How much do provider network manager jobs pay per year?

As of Jul 12, 2026, the average yearly pay for provider network manager in the United States is $106,570.00, according to ZipRecruiter salary data. Most workers in this role earn between $80,500.00 and $128,000.00 per year, depending on experience, location, and employer.

What are some common challenges faced by Provider Network Managers when negotiating contracts with healthcare providers?

Provider Network Managers often encounter challenges such as balancing competitive reimbursement rates with cost containment goals, navigating complex regulatory requirements, and addressing provider concerns regarding network participation. They must also ensure that contracts align with organizational standards while maintaining positive relationships with providers. Effective communication, negotiation skills, and a solid understanding of both payer and provider perspectives are crucial for overcoming these obstacles and building a robust network.

What is the highest paying job in healthcare management?

In healthcare management, the highest paying roles are typically executive positions such as Chief Executive Officer (CEO) or Chief Operating Officer (COO) of healthcare organizations, with salaries often exceeding $150,000 annually. These roles require extensive experience, leadership skills, and often advanced degrees like an MBA or healthcare administration certification.

What are the key skills and qualifications needed to thrive as a Provider Network Manager, and why are they important?

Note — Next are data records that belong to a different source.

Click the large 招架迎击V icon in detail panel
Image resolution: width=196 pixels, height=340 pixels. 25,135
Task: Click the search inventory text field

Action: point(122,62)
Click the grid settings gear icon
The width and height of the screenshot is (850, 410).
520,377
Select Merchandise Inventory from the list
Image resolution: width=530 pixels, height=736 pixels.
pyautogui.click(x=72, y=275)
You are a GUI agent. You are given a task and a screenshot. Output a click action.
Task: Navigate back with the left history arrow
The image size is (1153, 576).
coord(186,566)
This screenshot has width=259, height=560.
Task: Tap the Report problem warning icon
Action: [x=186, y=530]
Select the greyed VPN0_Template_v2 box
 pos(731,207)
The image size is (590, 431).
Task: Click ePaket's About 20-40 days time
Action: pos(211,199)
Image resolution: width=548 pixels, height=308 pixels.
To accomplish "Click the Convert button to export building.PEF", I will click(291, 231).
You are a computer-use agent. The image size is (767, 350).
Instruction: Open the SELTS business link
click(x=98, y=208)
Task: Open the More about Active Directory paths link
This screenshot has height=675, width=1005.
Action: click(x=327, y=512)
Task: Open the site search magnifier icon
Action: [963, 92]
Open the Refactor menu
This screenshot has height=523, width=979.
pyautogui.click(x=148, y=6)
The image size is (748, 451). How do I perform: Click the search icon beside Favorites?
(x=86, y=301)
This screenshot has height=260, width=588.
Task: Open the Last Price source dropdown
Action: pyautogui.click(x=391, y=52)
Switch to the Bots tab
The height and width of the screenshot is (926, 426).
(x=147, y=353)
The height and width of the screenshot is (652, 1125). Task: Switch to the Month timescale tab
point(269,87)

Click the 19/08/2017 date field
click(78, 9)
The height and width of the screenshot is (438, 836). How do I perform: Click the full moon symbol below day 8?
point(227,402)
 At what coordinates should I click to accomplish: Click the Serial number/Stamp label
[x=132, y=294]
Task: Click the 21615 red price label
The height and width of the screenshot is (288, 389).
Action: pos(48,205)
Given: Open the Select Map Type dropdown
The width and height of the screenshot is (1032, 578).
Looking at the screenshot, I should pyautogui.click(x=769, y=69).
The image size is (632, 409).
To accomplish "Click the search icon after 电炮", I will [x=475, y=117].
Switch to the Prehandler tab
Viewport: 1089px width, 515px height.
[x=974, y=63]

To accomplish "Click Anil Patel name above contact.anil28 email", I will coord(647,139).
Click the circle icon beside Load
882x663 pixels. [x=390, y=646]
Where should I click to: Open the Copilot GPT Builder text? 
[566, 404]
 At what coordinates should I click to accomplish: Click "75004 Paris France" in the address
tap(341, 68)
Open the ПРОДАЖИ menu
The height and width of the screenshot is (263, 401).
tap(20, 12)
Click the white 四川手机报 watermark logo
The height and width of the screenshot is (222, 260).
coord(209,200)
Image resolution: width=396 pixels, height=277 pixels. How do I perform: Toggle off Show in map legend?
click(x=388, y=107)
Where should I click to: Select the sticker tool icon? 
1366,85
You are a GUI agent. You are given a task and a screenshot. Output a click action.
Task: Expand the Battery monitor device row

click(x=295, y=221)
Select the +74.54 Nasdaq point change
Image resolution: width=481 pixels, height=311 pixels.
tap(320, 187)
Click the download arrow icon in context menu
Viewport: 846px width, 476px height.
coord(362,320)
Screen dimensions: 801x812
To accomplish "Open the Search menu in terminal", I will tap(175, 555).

To thrive as a Provider Network Manager, you need expertise in healthcare network development, contract negotiation, and knowledge of insurance regulations, often supported by a bachelor's degree in business, healthcare administration, or a related field. Familiarity with network management software, claims processing systems, and regulatory compliance platforms is typically required. Strong interpersonal skills, analytical thinking, and effective communication are crucial for building relationships and resolving issues with providers. These skills ensure efficient network operations, regulatory adherence, and the delivery of high-quality, cost-effective healthcare services.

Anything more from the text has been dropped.